Question

One card is drawn at random from a well-shufflec deck of 52 cards.
(i) $E$ : 'the card drawn is a spade' $F$ : 'the card drawn is an ace'
(ii) $E$ : 'the card drawn is black' $F$ : 'the card drawn is a king'
(iii) $E$ : 'the card drawn is a king or queen' $F$ : 'the card drawn is a queen or jack'
Which of the following option is correct?

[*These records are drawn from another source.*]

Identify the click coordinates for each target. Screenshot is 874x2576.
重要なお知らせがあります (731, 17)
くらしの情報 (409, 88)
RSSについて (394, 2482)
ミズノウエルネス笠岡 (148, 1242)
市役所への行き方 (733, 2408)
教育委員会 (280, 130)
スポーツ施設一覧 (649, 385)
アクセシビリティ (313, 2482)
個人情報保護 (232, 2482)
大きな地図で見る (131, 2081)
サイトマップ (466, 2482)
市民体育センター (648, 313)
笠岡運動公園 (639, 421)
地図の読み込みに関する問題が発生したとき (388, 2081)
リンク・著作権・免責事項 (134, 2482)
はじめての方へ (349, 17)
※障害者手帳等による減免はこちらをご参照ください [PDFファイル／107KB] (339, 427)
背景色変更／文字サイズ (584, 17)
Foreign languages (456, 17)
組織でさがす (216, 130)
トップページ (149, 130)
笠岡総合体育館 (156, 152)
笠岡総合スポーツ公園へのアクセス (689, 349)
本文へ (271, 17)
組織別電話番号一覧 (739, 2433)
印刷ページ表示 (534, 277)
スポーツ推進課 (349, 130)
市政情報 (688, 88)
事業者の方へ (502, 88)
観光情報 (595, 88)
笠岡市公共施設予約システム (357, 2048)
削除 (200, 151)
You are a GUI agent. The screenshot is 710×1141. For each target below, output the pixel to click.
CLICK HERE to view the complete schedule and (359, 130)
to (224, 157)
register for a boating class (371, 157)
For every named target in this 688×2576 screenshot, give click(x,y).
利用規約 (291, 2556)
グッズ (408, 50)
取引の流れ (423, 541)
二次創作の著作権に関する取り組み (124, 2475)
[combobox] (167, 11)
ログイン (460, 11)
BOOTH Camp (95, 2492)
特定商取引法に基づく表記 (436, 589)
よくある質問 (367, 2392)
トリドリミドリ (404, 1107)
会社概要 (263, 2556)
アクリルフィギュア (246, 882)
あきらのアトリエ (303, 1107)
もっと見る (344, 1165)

• A. $\ln$ (i) $E$ and $F$ are independent
• B. $\ln$ (ii) $E$ and $F$ are independent
• C. In (iii) $E$ and $F$ are not independent
• D. All of the above

Answer 1

Answer: (D)

In a deck of 52 cards, 13 cards are spades and 4 cards are aces.
Given, $E$ : the card drawn is a spade
$\Rightarrow n(E)=13$
and $F$ : the card drawn is an ace
$n(F)=4 \text { and } n(S)=52$
Here, $P(E)=P$ (card drawn is spade $)$
$=\frac{n(E)}{n(S)}=\frac{13}{52}=\frac{1}{4}$
$P(F)=P($ card drawn is an ace $)=\frac{n(F)}{n(S)}=\frac{4}{52}=\frac{1}{13}$
Also, $E \cap F$ : the deck of cards, only 1 card is an ace of spades.
$\Rightarrow P(E \cap F)=\frac{n(E \cap F)}{n(S)}=\frac{1}{52}$
Now, $P(E) \times P(F)=\frac{1}{4} \times \frac{1}{13}=\frac{1}{52}=P(E \cap F)$
Therefore, the events $E$ and $F$ are independent.
(ii) In a deck of 52 cards, 26 cards are black and 4 cardsare kings.
Given, $E$ : the card drawn is black
$\Rightarrow n(E)=26$
$F$ : the card drawn is king
$\Rightarrow n(F)=4 $
$\text { Also, }n(S)=52$
$P(E)=P$ (card drawn is black)
$=\frac{n(E)}{n(S)}=\frac{26}{52}=\frac{1}{2}$
and $P(F)=P($ card drawn is a king $)$
$=\frac{n(F)}{n(S)}=\frac{4}{52}=\frac{1}{13}$
Also, $E \cap F$ : card drawn is a black king
$ \Rightarrow P(E \cap F)=\frac{n(E \cap F)}{n(S)}=\frac{2}{52}=\frac{1}{26} $
$ \text { Now, } P(E) \times P(F)=\frac{1}{2} \times \frac{1}{13}=\frac{1}{26}=P(E \cap F) $
$ \Rightarrow P(E \cap F)=P(E) P(F)$
Therefore, the events $E$ and $F$ are independent.
(iii) In a deck of 52 cards, 4 cards are kings, 4 cards are queens and 4 cards are jacks.
$P(E)=P$ (card drawn is a king or a queen)
$=P($ King $)+P($ Queen $)=\frac{4}{52}+\frac{4}{52}=\frac{8}{52}=\frac{2}{13}$
and $P(F)=P$ (cards drawn is a queen or a jack)
$=P($ Queen $)+P($ Jack $)=\frac{4}{52}+\frac{4}{52}=\frac{8}{52}=\frac{2}{13}$
Also, $E \cap F$ : card drawn is a queen
$\Rightarrow P(E \cap F)=\frac{4}{52}=\frac{1}{13}$
Now, $ P(E) \times P(F)=\frac{2}{13} \times \frac{2}{13}$
$=\frac{4}{169} \neq P(E \cap F)$
$\Rightarrow P(F \cap F) \neq P(F) P(F)$
Therefore, the events $E$ and $F$ are not independent.